Chief Justice William H. Rehnquist presided over the extraordinary proceedings, his judicial robe symbolizing the gravity of the moment. As on the trial’s opening day on Thursday, all 100 senators sat attentively at their desks as they listened to the recitation of evidence in the second presidential impeachment trial in the nation’s history.
Also for the second straight day, lines of spectators spilled out of the Capitol into the plaza outside as hundreds of citizens waited for their 15-minute turn in the spectator gallery that rings the chamber.
``No matter how you think about the issue, you are watching a piece of history,″ said Kurt Gahnberg of Seattle, Wash., who sat with his wife and 12-year-old twin girls. ``It’s easy, I think, to get overly callous on the whole deal ... if you just follow it at home.″
Clinton is accused of perjury and obstruction of justice for attempting to conceal his sexual relationship with Ms. Lewinsky, a former White House intern. If convicted, he would be removed from office, but even some of the Republicans prosecuting the case concede it would take a fundamental shift in the political environment for a two-thirds majority of the Senate to vote against him.
For his part, the president was in New York to promote more investments by Wall Street in rural and minority areas. Lavished with praise at one event, Clinton quipped it was ``the sort of thing people say for your funeral.″
``I don’t think we’re there yet,″ he added with a laugh.
Clinton’s attorneys will argue his defense beginning Tuesday, but in the meantime White House spokesman Joe Lockhart dismissed the allegations brought by the House. ``There’s no testimony that proves the president committed perjury. There’s no testimony that proves the president obstructed justice In fact there is direct testimony to the contrary,″ he said.

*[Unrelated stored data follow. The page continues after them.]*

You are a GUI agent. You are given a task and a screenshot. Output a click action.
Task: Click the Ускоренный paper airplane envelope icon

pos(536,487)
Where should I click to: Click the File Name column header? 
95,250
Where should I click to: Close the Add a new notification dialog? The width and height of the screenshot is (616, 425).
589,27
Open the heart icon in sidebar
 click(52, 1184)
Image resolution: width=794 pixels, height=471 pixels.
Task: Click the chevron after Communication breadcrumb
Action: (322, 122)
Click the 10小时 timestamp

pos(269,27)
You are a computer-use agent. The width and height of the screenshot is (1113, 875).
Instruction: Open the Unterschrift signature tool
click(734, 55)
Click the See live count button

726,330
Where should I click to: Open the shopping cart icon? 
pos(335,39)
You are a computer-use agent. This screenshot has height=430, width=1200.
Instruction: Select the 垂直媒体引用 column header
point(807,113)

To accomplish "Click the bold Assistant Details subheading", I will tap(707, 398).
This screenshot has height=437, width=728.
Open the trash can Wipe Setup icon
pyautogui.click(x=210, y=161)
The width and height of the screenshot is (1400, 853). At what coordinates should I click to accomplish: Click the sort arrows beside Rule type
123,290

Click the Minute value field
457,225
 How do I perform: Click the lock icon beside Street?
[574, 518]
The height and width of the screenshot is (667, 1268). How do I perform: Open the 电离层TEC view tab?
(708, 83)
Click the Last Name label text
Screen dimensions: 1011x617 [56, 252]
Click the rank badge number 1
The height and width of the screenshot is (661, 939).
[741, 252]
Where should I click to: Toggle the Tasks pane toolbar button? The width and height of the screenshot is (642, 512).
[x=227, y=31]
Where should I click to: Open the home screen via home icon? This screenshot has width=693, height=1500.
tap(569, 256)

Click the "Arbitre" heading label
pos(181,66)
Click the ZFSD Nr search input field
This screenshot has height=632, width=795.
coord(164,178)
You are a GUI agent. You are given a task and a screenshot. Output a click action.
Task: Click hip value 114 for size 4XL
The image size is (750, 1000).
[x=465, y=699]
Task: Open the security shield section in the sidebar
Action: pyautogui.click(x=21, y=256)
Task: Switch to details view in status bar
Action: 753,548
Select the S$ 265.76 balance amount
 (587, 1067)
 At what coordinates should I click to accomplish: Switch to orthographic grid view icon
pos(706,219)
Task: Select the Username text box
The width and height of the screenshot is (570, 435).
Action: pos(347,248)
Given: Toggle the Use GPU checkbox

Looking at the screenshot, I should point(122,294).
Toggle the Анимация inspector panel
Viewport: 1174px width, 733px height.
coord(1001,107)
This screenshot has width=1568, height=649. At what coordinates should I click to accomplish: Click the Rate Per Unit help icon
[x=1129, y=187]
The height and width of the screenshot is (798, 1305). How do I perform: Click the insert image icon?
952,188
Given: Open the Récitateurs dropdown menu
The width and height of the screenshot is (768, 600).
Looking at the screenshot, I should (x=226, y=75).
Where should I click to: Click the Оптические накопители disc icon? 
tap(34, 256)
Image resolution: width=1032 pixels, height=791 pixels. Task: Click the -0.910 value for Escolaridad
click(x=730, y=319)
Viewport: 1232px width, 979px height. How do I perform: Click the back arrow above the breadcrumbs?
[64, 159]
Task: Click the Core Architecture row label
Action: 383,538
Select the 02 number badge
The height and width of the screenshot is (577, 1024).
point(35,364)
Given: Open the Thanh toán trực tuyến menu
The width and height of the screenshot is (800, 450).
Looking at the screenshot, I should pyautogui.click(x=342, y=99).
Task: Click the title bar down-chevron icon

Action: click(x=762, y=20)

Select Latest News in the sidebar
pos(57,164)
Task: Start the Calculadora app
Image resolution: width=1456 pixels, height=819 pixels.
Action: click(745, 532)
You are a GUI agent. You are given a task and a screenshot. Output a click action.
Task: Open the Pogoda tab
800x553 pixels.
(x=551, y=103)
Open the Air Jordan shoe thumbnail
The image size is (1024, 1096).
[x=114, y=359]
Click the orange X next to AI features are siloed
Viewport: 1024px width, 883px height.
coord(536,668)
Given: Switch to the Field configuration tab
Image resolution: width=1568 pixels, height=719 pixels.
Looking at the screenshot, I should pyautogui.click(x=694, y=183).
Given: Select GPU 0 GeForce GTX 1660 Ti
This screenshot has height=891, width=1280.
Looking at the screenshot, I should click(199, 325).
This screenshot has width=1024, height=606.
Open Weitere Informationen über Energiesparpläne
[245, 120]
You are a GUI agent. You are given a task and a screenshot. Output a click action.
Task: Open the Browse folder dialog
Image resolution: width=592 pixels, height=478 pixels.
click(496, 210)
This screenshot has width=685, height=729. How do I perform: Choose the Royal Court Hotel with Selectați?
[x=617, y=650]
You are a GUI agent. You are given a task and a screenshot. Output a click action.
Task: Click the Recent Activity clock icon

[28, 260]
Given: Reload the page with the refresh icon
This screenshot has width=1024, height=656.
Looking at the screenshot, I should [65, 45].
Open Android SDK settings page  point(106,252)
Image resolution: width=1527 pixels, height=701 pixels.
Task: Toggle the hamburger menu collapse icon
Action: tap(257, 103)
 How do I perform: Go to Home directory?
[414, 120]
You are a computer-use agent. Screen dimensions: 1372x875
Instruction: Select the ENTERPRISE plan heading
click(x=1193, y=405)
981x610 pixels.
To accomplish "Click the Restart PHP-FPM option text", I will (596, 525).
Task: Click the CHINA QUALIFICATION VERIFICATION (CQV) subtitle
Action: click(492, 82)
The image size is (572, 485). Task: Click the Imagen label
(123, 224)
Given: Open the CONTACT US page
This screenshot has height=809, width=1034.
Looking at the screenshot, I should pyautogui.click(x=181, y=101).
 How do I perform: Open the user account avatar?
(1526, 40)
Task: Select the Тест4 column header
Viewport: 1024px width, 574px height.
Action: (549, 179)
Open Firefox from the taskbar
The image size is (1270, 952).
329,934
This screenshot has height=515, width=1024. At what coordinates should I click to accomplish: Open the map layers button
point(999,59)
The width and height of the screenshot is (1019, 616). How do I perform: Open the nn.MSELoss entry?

He added that if any witnesses are called, ``this will take an extended time _ discovery, motions _ and I think everyone in this country believes the time to bring this effort to a close is soon.″
Senate Minority Leader Tom Daschle, D-S.D. dismissed the suggestion that Clinton would testify even before McCollum made it. He told reporters the administration has already said Clinton won’t come. ``I think it’s a non-issue,″ he said.
The House prosecution team divided its three-day opening presentation among 13 lawmakers, Republicans all, and it ranged from a recitation of the now-familiar facts of the case to something akin to a law school seminar. At one point, Rep. Steve Chabot of Ohio led the jurors through the intricacies of perjury law, complete with multiple case citations.
Rep. George Gekas of Pennsylvania attempted to underscore the constitutional importance of the trial. ``Left unchecked, his crimes will lower the bar of what is considered acceptable conduct for future presidents,″ he said of Clinton.
The issue of witnesses has loomed over the trial from the outset, with Republicans generally in favor and Democrats opposed. The Senate will not settle the issue for another week or more.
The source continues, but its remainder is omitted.